# Start of Supplied text

Some students resist the idea that they can learn anything substantial from discussions of the writing of other students (as opposed to getting comments on their own writing). But in fact you can learn a great deal. Any teacher will tell you that he or she has learned more from teaching something than from being “taught” it. So when you consider the writing of your classmates, think of yourself as a teacher identifying for them what in the writing is good (and why, and good for what) and what doesn’t seem successful. In the process, you’ll absorb your own “teaching.” You will need to collect and keep all copies of papers distributed for class discussion, and you should make a habit of taking notes on discussions of them.
Instructor’s Role
I will be a facilitator, a coach, a resource, an advisor. My goal is to help you learn to do academic research as it is conceptualized by the UWM First-Year Writing Program and to pass this course.
In regard to class discussions in particular, I cannot guarantee their quality. I have had the experience of carrying out the exact same lesson plan in two different sections of a course (the same room even, one section meeting directly after the other) and having one discussion be lively, the other flat. So discussions will depend on what each of you can contribute, how well you can make the discussions work as collective attempts to interpret and learn about particular writings and readings and about writing and reading in general. Your responsibility—both to yourself and to others in the class—will be to participate as fully as you can in those attempts. During class meetings, you should therefore always be prepared to speak meaningfully about the issue under discussion.

# End of Supplied text
# Start of Given material

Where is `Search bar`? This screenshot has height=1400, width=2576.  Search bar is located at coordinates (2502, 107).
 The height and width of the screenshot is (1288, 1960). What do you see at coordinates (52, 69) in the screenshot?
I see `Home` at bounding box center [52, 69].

# End of Given material

Work instructions:
#1 In the syllabus passage on class discussions, what happened when the instructor used the exact same lesson plan in two different sections?
#2 Continue the syllabus passage on class discussions from where it stops.
The data bear no relation to the syllabus passage on class discussions.

Answers to the exercises:
#1 One discussion was lively and the other was flat.

#2
Instructor’s and Classmates’ Comments
I will make comments on someof your writings and research paper drafts, comments that I hope will help you see where and how you are succeeding (or not) in exploring and communicating your ideas. I—and your classmates—will focus on helping you to consider how and why you have made sense of a text in a particular way. We’ll ask you questions; prompt you for elaboration; push you to ask more questions; tell you where we don’t understand something you’ve written; and tell you where we think your writing is working.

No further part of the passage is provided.